• Information shown:
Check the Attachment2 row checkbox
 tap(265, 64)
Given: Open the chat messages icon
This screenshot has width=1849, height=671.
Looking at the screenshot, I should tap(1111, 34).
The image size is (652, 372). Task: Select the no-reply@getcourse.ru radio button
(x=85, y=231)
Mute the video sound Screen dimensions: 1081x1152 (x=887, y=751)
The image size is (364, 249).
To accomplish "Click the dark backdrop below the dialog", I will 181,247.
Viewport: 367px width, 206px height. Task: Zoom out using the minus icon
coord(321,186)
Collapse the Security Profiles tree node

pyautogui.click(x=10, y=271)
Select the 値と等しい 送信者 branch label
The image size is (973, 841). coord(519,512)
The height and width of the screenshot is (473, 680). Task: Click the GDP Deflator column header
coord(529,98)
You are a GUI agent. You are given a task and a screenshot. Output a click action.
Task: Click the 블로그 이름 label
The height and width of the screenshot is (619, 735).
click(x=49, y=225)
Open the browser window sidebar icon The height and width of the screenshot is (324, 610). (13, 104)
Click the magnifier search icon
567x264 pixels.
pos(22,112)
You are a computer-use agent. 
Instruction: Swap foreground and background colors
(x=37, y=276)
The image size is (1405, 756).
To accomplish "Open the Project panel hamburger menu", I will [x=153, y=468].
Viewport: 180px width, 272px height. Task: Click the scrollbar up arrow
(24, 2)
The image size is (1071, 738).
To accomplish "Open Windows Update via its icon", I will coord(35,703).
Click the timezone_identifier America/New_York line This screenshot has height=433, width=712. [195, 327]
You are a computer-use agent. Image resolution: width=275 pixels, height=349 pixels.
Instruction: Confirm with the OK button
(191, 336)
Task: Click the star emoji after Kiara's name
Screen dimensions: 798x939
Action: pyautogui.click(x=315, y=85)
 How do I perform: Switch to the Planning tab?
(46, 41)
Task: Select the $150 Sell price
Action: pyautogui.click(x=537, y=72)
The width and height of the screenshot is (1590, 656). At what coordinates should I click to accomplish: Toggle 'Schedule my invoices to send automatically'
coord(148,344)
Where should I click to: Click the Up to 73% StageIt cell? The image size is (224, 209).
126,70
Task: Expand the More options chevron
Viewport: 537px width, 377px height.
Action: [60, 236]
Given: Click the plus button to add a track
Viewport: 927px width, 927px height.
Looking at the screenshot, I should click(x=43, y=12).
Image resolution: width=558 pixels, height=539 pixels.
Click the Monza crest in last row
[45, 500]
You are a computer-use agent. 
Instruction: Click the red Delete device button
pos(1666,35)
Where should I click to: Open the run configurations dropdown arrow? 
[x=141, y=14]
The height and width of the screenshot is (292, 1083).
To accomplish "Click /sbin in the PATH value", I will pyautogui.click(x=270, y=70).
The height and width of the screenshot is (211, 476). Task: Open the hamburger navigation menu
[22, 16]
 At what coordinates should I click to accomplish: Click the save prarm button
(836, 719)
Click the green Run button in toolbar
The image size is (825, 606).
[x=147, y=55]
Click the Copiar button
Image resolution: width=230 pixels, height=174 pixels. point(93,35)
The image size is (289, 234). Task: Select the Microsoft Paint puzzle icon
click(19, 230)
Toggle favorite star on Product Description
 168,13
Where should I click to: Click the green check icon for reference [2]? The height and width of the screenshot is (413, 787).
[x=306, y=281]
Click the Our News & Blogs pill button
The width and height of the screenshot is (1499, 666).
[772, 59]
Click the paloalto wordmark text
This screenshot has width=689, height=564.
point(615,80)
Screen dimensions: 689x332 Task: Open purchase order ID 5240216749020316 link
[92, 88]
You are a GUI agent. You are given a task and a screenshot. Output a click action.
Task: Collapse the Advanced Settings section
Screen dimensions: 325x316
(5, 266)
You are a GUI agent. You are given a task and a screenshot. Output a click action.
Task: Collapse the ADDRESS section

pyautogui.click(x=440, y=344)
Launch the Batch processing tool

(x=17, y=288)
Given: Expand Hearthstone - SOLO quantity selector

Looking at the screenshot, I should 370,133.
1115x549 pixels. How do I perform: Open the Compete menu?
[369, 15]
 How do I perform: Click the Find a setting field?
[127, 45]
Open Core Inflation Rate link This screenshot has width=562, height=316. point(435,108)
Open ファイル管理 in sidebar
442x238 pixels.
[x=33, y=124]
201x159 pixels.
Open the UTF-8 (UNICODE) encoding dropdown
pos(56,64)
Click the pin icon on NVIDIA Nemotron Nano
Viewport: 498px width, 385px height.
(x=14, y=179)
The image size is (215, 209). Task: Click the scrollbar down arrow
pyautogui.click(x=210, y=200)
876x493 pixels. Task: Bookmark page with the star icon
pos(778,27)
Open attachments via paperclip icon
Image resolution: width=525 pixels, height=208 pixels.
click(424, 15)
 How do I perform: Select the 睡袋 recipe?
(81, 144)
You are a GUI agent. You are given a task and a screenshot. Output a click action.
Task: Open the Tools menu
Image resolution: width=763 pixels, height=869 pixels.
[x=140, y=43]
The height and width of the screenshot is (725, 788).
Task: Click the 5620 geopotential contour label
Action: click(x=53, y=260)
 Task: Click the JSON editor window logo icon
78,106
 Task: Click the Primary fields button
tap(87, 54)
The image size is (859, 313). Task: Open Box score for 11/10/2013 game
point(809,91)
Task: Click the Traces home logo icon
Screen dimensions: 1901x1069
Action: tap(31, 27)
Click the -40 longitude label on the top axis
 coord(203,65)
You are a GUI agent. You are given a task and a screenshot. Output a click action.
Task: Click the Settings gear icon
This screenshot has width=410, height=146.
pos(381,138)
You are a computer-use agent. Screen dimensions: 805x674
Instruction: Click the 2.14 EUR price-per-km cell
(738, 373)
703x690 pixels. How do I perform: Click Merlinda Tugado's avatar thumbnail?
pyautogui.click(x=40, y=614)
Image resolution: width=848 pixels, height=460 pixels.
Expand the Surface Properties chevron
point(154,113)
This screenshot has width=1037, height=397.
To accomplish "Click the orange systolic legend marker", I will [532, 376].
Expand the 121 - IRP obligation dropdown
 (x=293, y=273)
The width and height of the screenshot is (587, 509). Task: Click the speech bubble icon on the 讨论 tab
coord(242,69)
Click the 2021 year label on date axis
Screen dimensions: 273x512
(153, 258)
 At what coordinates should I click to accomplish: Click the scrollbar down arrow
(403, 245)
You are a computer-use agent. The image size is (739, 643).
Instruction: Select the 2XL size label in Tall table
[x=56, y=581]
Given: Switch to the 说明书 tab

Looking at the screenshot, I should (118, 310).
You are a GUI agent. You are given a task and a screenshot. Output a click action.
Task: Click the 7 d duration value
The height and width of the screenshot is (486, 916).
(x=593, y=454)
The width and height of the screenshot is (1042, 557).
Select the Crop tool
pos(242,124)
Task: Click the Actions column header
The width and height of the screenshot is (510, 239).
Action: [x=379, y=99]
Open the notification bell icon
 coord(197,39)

• Instructions for the task:
Copy each line of the material exactly as shown.

• Your solution:
Check the Attachment2 row checkbox
 tap(265, 64)
Given: Open the chat messages icon
This screenshot has width=1849, height=671.
Looking at the screenshot, I should tap(1111, 34).
The image size is (652, 372). Task: Select the no-reply@getcourse.ru radio button
(x=85, y=231)
Mute the video sound Screen dimensions: 1081x1152 (x=887, y=751)
The image size is (364, 249).
To accomplish "Click the dark backdrop below the dialog", I will 181,247.
Viewport: 367px width, 206px height. Task: Zoom out using the minus icon
coord(321,186)
Collapse the Security Profiles tree node

pyautogui.click(x=10, y=271)
Select the 値と等しい 送信者 branch label
The image size is (973, 841). coord(519,512)
The height and width of the screenshot is (473, 680). Task: Click the GDP Deflator column header
coord(529,98)
You are a GUI agent. You are given a task and a screenshot. Output a click action.
Task: Click the 블로그 이름 label
The height and width of the screenshot is (619, 735).
click(x=49, y=225)
Open the browser window sidebar icon The height and width of the screenshot is (324, 610). (13, 104)
Click the magnifier search icon
567x264 pixels.
pos(22,112)
You are a computer-use agent. 
Instruction: Swap foreground and background colors
(x=37, y=276)
The image size is (1405, 756).
To accomplish "Open the Project panel hamburger menu", I will [x=153, y=468].
Viewport: 180px width, 272px height. Task: Click the scrollbar up arrow
(24, 2)
The image size is (1071, 738).
To accomplish "Open Windows Update via its icon", I will coord(35,703).
Click the timezone_identifier America/New_York line This screenshot has height=433, width=712. [195, 327]
You are a computer-use agent. Image resolution: width=275 pixels, height=349 pixels.
Instruction: Confirm with the OK button
(191, 336)
Task: Click the star emoji after Kiara's name
Screen dimensions: 798x939
Action: pyautogui.click(x=315, y=85)
 How do I perform: Switch to the Planning tab?
(46, 41)
Task: Select the $150 Sell price
Action: pyautogui.click(x=537, y=72)
The width and height of the screenshot is (1590, 656). At what coordinates should I click to accomplish: Toggle 'Schedule my invoices to send automatically'
coord(148,344)
Where should I click to: Click the Up to 73% StageIt cell? The image size is (224, 209).
126,70
Task: Expand the More options chevron
Viewport: 537px width, 377px height.
Action: [60, 236]
Given: Click the plus button to add a track
Viewport: 927px width, 927px height.
Looking at the screenshot, I should click(x=43, y=12).
Image resolution: width=558 pixels, height=539 pixels.
Click the Monza crest in last row
[45, 500]
You are a computer-use agent. 
Instruction: Click the red Delete device button
pos(1666,35)
Where should I click to: Open the run configurations dropdown arrow? 
[x=141, y=14]
The height and width of the screenshot is (292, 1083).
To accomplish "Click /sbin in the PATH value", I will pyautogui.click(x=270, y=70).
The height and width of the screenshot is (211, 476). Task: Open the hamburger navigation menu
[22, 16]
 At what coordinates should I click to accomplish: Click the save prarm button
(836, 719)
Click the green Run button in toolbar
The image size is (825, 606).
[x=147, y=55]
Click the Copiar button
Image resolution: width=230 pixels, height=174 pixels. point(93,35)
The image size is (289, 234). Task: Select the Microsoft Paint puzzle icon
click(19, 230)
Toggle favorite star on Product Description
 168,13
Where should I click to: Click the green check icon for reference [2]? The height and width of the screenshot is (413, 787).
[x=306, y=281]
Click the Our News & Blogs pill button
The width and height of the screenshot is (1499, 666).
[772, 59]
Click the paloalto wordmark text
This screenshot has width=689, height=564.
point(615,80)
Screen dimensions: 689x332 Task: Open purchase order ID 5240216749020316 link
[92, 88]
You are a GUI agent. You are given a task and a screenshot. Output a click action.
Task: Collapse the Advanced Settings section
Screen dimensions: 325x316
(5, 266)
You are a GUI agent. You are given a task and a screenshot. Output a click action.
Task: Collapse the ADDRESS section

pyautogui.click(x=440, y=344)
Launch the Batch processing tool

(x=17, y=288)
Given: Expand Hearthstone - SOLO quantity selector

Looking at the screenshot, I should 370,133.
1115x549 pixels. How do I perform: Open the Compete menu?
[369, 15]
 How do I perform: Click the Find a setting field?
[127, 45]
Open Core Inflation Rate link This screenshot has width=562, height=316. point(435,108)
Open ファイル管理 in sidebar
442x238 pixels.
[x=33, y=124]
201x159 pixels.
Open the UTF-8 (UNICODE) encoding dropdown
pos(56,64)
Click the pin icon on NVIDIA Nemotron Nano
Viewport: 498px width, 385px height.
(x=14, y=179)
The image size is (215, 209). Task: Click the scrollbar down arrow
pyautogui.click(x=210, y=200)
876x493 pixels. Task: Bookmark page with the star icon
pos(778,27)
Open attachments via paperclip icon
Image resolution: width=525 pixels, height=208 pixels.
click(424, 15)
 How do I perform: Select the 睡袋 recipe?
(81, 144)
You are a GUI agent. You are given a task and a screenshot. Output a click action.
Task: Open the Tools menu
Image resolution: width=763 pixels, height=869 pixels.
[x=140, y=43]
The height and width of the screenshot is (725, 788).
Task: Click the 5620 geopotential contour label
Action: click(x=53, y=260)
 Task: Click the JSON editor window logo icon
78,106
 Task: Click the Primary fields button
tap(87, 54)
The image size is (859, 313). Task: Open Box score for 11/10/2013 game
point(809,91)
Task: Click the Traces home logo icon
Screen dimensions: 1901x1069
Action: tap(31, 27)
Click the -40 longitude label on the top axis
 coord(203,65)
You are a GUI agent. You are given a task and a screenshot. Output a click action.
Task: Click the Settings gear icon
This screenshot has width=410, height=146.
pos(381,138)
You are a computer-use agent. Screen dimensions: 805x674
Instruction: Click the 2.14 EUR price-per-km cell
(738, 373)
703x690 pixels. How do I perform: Click Merlinda Tugado's avatar thumbnail?
pyautogui.click(x=40, y=614)
Image resolution: width=848 pixels, height=460 pixels.
Expand the Surface Properties chevron
point(154,113)
This screenshot has width=1037, height=397.
To accomplish "Click the orange systolic legend marker", I will [532, 376].
Expand the 121 - IRP obligation dropdown
 (x=293, y=273)
The width and height of the screenshot is (587, 509). Task: Click the speech bubble icon on the 讨论 tab
coord(242,69)
Click the 2021 year label on date axis
Screen dimensions: 273x512
(153, 258)
 At what coordinates should I click to accomplish: Click the scrollbar down arrow
(403, 245)
You are a computer-use agent. The image size is (739, 643).
Instruction: Select the 2XL size label in Tall table
[x=56, y=581]
Given: Switch to the 说明书 tab

Looking at the screenshot, I should (118, 310).
You are a GUI agent. You are given a task and a screenshot. Output a click action.
Task: Click the 7 d duration value
The height and width of the screenshot is (486, 916).
(x=593, y=454)
The width and height of the screenshot is (1042, 557).
Select the Crop tool
pos(242,124)
Task: Click the Actions column header
The width and height of the screenshot is (510, 239).
Action: [x=379, y=99]
Open the notification bell icon
 coord(197,39)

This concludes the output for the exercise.